### Task
Reproduce the lines of the records exactly, starting at the line containing "You are a computer-use" and ending at the line containing "point(1256,275)", both included. Leave the pictures out of your answer.

Document and screenshot pointing entries
"""

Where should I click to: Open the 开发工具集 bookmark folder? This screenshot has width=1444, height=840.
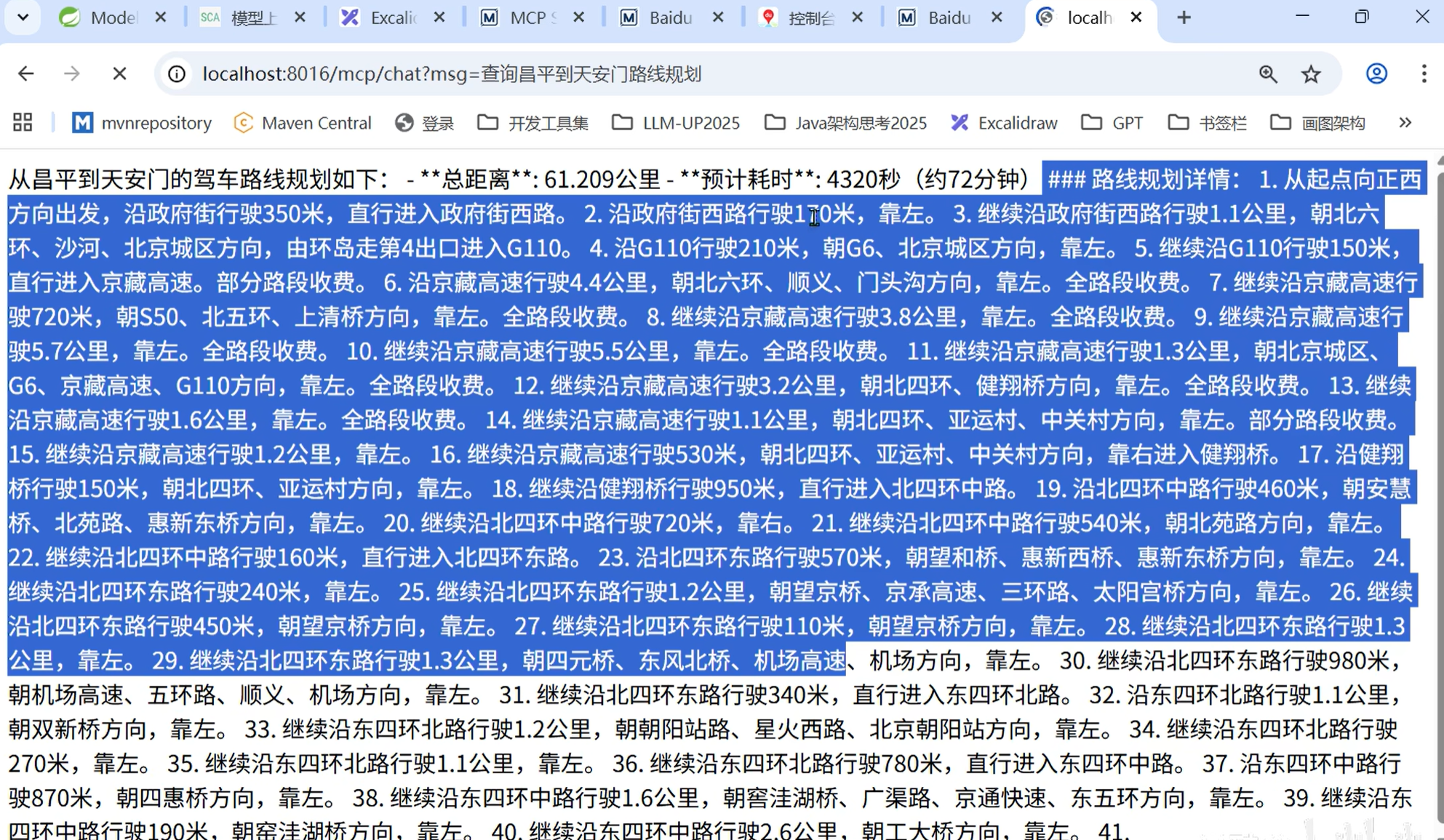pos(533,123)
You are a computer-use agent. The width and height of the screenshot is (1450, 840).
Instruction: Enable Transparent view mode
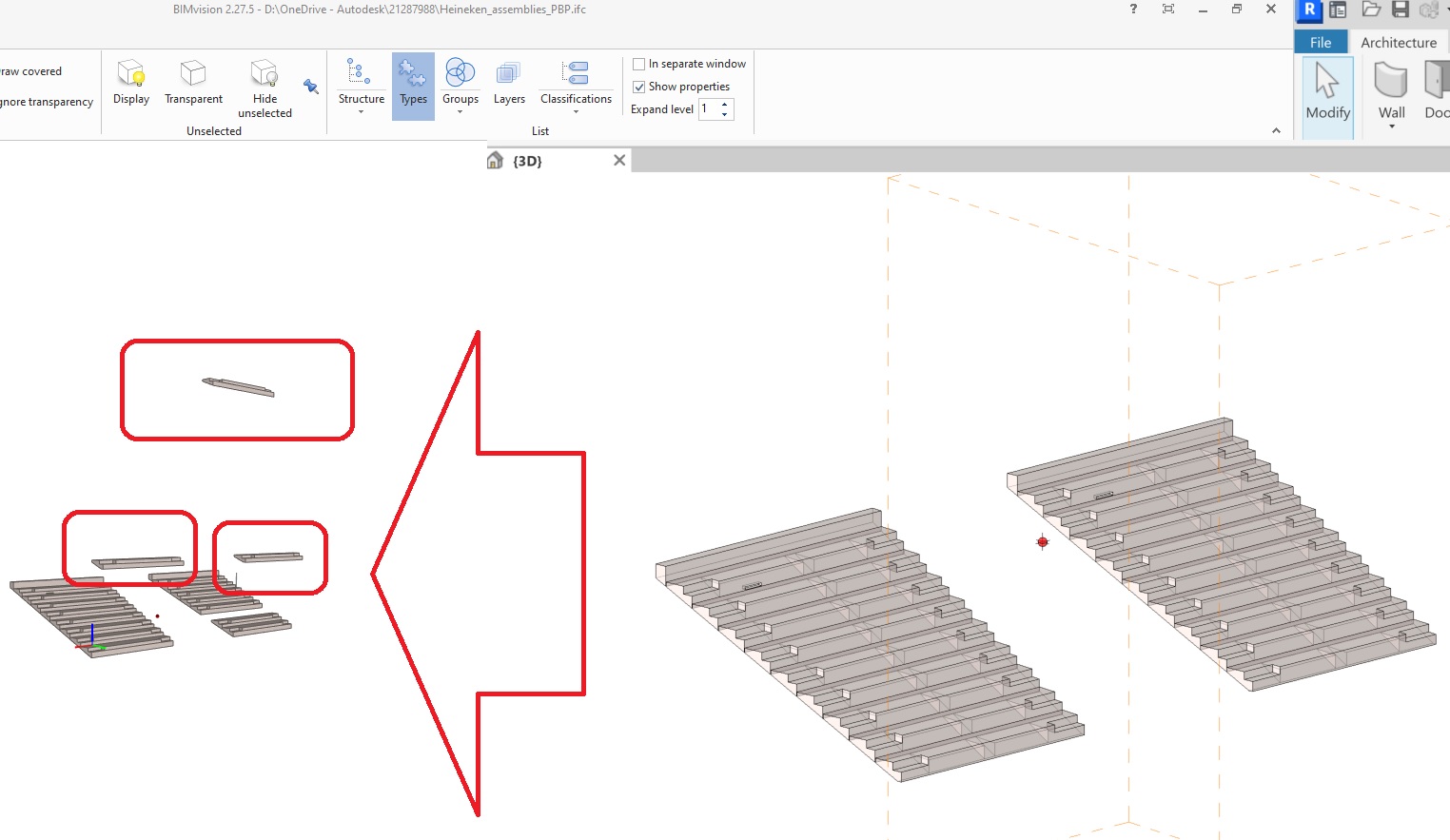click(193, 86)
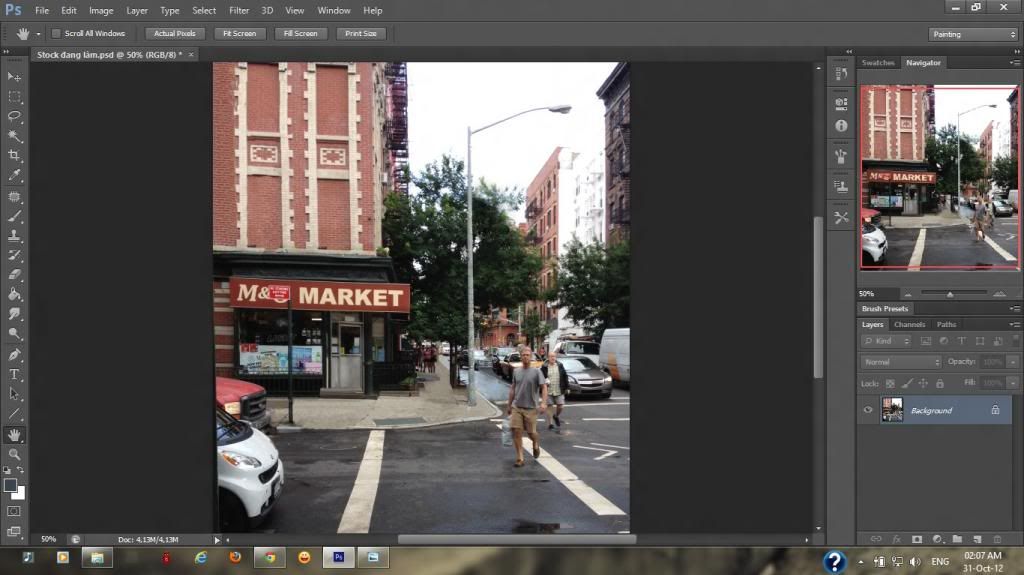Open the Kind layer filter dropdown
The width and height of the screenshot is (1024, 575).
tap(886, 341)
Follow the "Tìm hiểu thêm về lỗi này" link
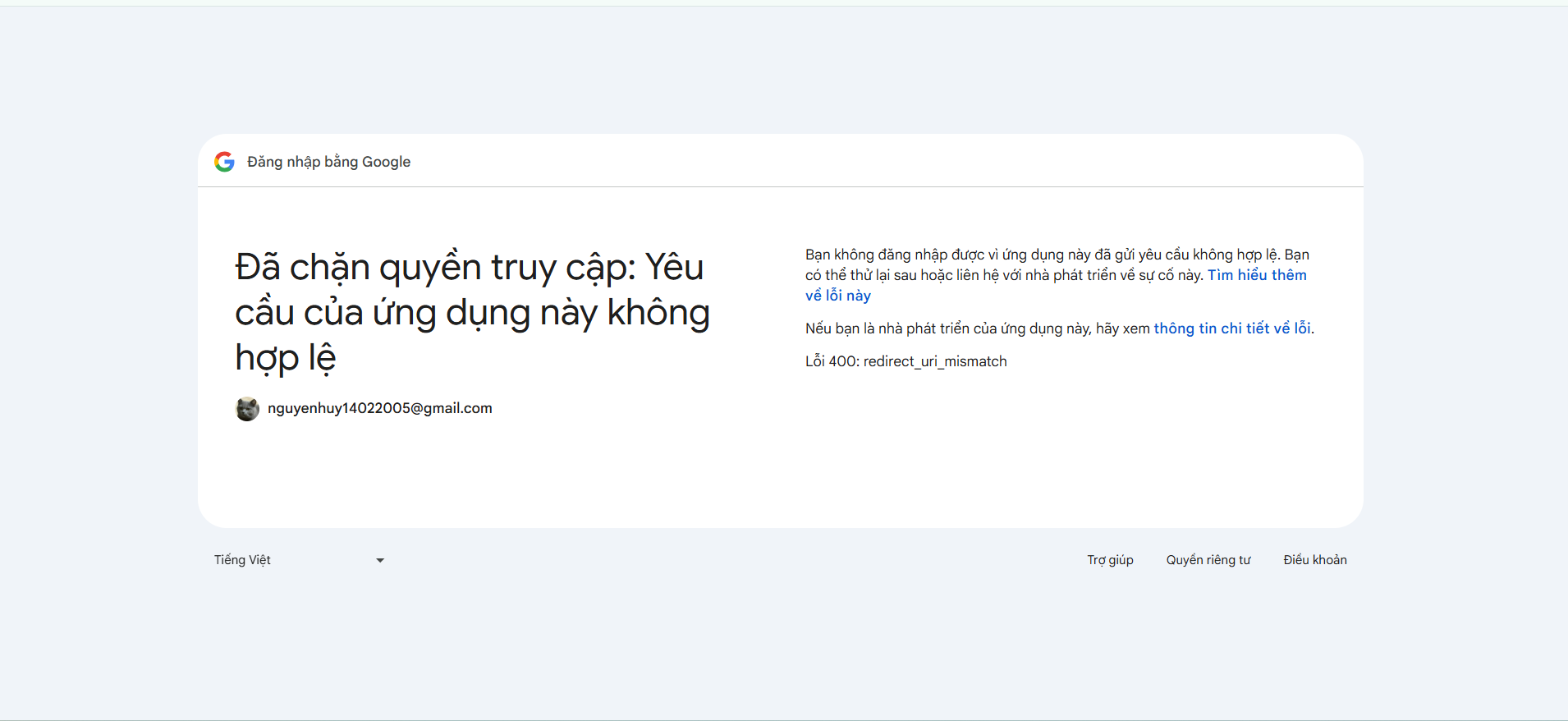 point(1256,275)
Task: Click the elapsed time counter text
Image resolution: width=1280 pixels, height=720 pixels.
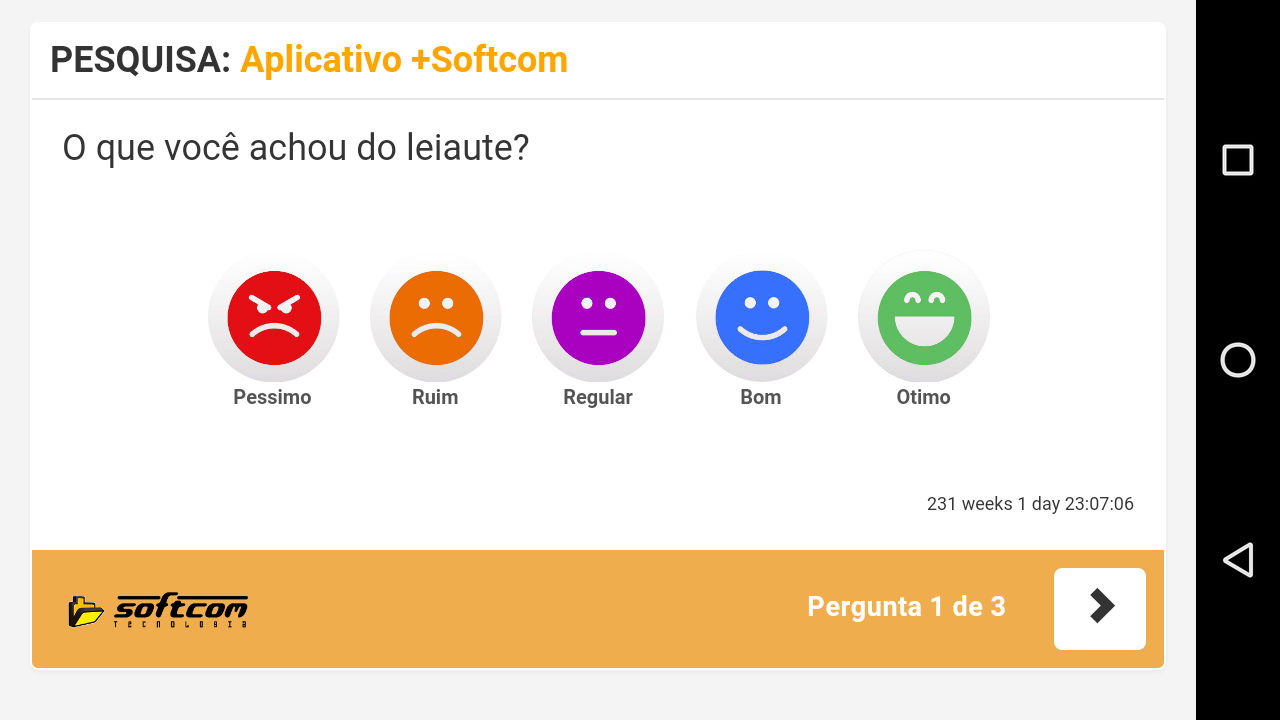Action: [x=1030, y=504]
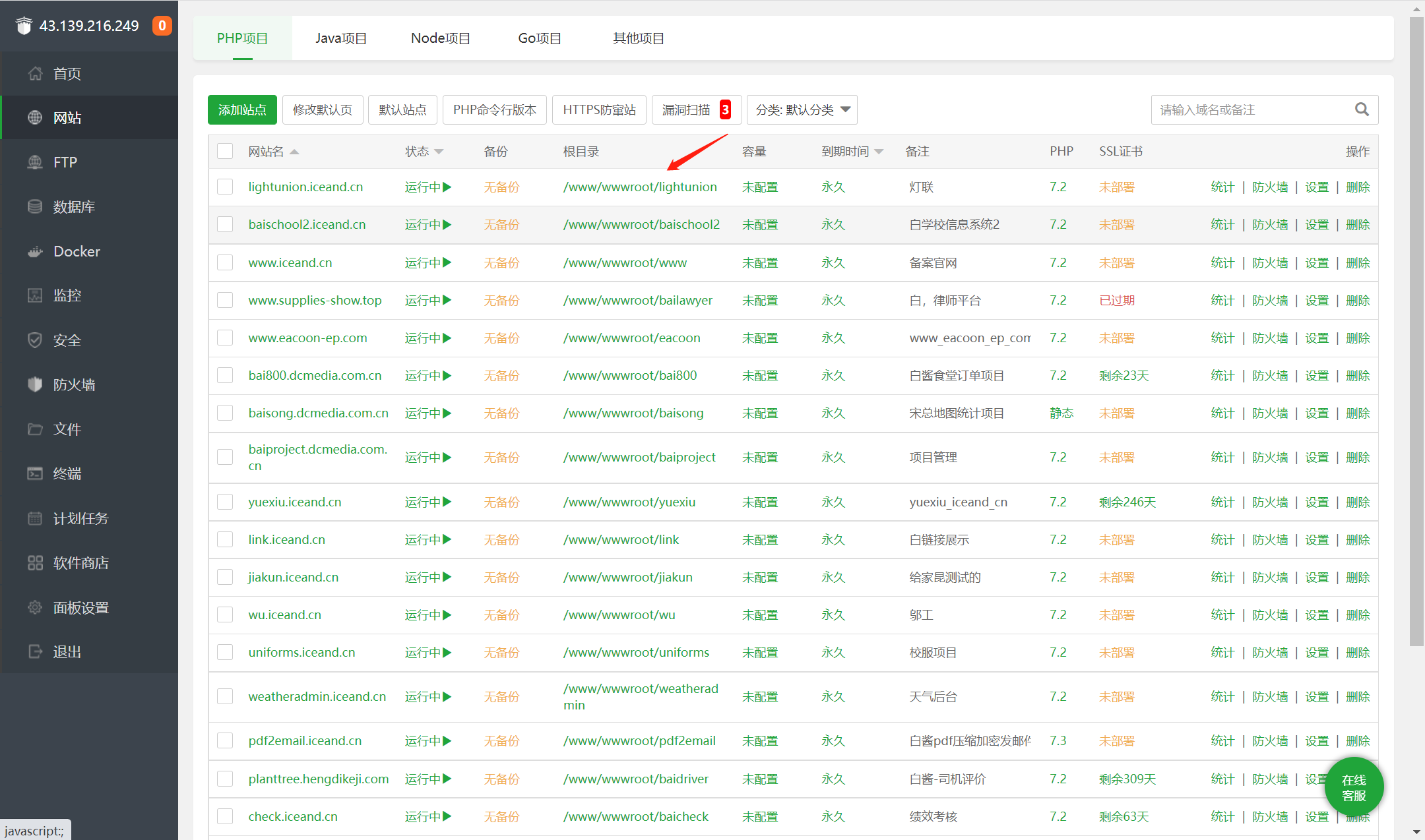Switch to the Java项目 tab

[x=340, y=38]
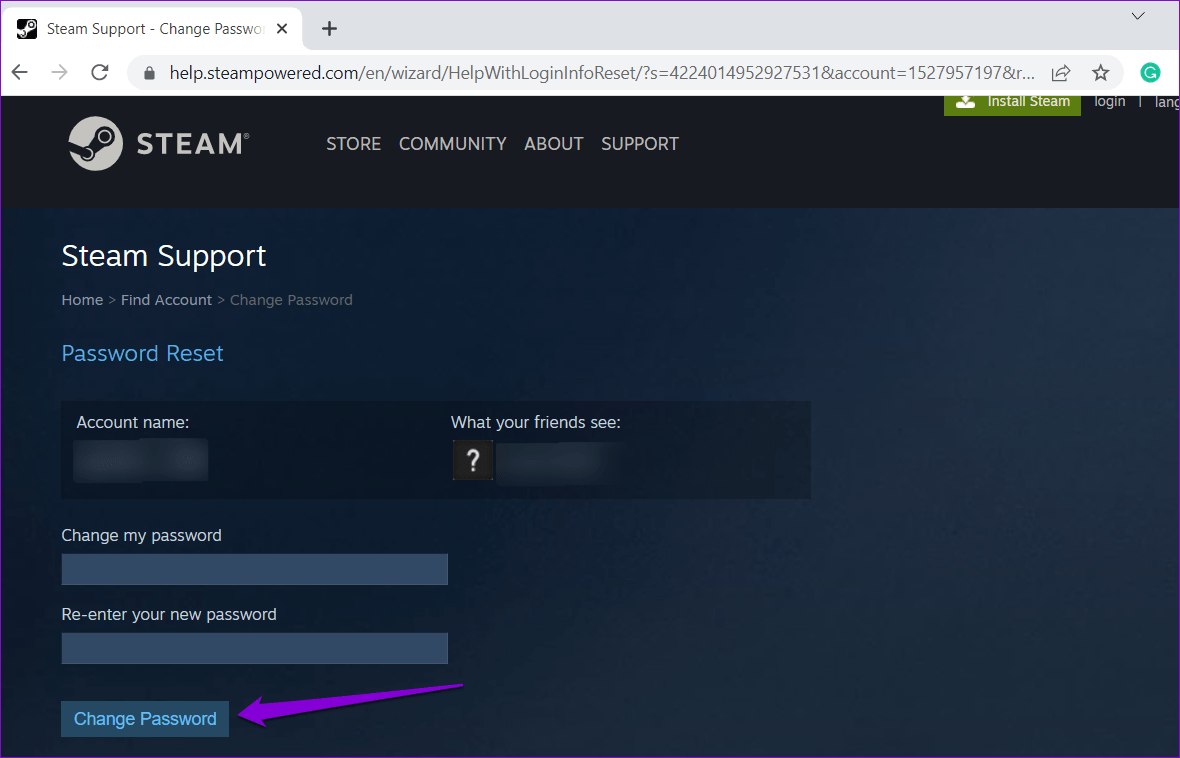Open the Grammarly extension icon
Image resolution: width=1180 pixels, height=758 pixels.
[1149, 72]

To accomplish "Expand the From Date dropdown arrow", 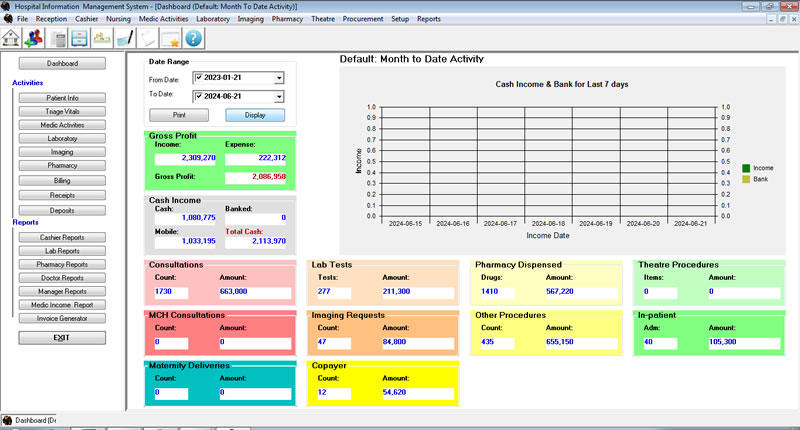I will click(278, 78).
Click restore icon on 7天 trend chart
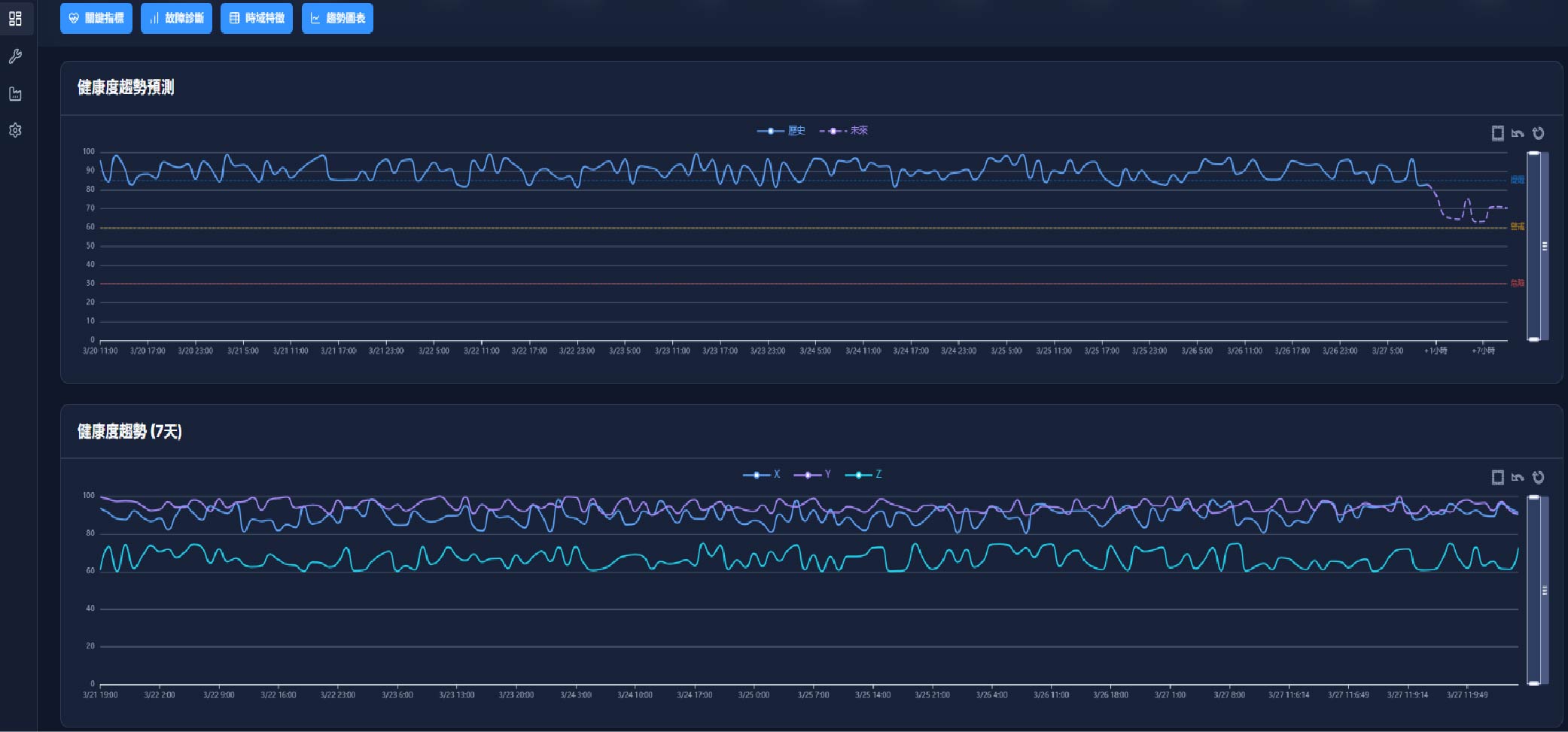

"""

### Response for this exercise
You are a computer-use agent. The width and height of the screenshot is (1450, 840).
Instruction: Enable Transparent view mode
click(193, 86)
Open the Kind layer filter dropdown
The width and height of the screenshot is (1024, 575).
tap(886, 341)
Follow the "Tìm hiểu thêm về lỗi này" link
 point(1256,275)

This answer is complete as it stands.